**Task item**
Nothing but the lines from the one containing "You are a GUI" through the one containing "You are a computer-use agent. The height", both included, should be given again, each exactly as written below.

**Data for review**
+++

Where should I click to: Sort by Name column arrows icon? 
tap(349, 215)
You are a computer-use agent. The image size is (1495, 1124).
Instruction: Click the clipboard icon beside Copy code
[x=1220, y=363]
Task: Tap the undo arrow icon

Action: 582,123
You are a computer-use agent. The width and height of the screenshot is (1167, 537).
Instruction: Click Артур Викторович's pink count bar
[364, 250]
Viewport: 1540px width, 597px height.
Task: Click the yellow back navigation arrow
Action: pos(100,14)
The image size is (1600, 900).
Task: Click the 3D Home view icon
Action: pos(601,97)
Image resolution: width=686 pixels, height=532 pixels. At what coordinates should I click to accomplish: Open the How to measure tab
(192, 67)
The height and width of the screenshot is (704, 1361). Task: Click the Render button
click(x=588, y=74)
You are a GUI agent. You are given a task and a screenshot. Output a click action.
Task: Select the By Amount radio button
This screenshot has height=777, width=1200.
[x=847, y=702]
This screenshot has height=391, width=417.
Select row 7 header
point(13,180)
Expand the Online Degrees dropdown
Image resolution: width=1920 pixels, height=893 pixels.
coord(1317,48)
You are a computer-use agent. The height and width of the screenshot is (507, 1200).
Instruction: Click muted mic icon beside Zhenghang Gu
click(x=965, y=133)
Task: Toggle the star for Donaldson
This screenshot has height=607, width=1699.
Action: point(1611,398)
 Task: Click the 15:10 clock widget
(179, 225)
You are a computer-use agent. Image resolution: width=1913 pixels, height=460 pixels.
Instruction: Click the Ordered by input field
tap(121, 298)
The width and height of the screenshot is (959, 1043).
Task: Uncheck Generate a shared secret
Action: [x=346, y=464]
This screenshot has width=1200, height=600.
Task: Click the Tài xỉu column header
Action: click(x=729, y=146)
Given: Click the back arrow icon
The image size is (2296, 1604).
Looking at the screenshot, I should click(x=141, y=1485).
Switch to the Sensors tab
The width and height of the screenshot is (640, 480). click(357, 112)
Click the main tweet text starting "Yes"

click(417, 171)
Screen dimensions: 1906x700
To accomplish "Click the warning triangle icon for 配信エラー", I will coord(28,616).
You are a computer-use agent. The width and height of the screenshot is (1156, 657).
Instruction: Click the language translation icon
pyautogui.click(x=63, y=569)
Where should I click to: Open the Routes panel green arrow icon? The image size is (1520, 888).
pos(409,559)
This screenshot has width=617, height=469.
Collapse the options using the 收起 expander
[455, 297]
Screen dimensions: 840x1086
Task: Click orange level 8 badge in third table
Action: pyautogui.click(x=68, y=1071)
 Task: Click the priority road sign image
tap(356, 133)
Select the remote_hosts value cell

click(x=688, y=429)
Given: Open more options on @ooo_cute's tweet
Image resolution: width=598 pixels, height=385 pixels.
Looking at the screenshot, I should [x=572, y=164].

+++

**Completed exercise**
You are a GUI agent. You are given a task and a screenshot. Output a click action.
Task: Select the By Amount radio button
This screenshot has height=777, width=1200.
[x=847, y=702]
This screenshot has height=391, width=417.
Select row 7 header
point(13,180)
Expand the Online Degrees dropdown
Image resolution: width=1920 pixels, height=893 pixels.
coord(1317,48)
You are a computer-use agent. The height and width of the screenshot is (507, 1200).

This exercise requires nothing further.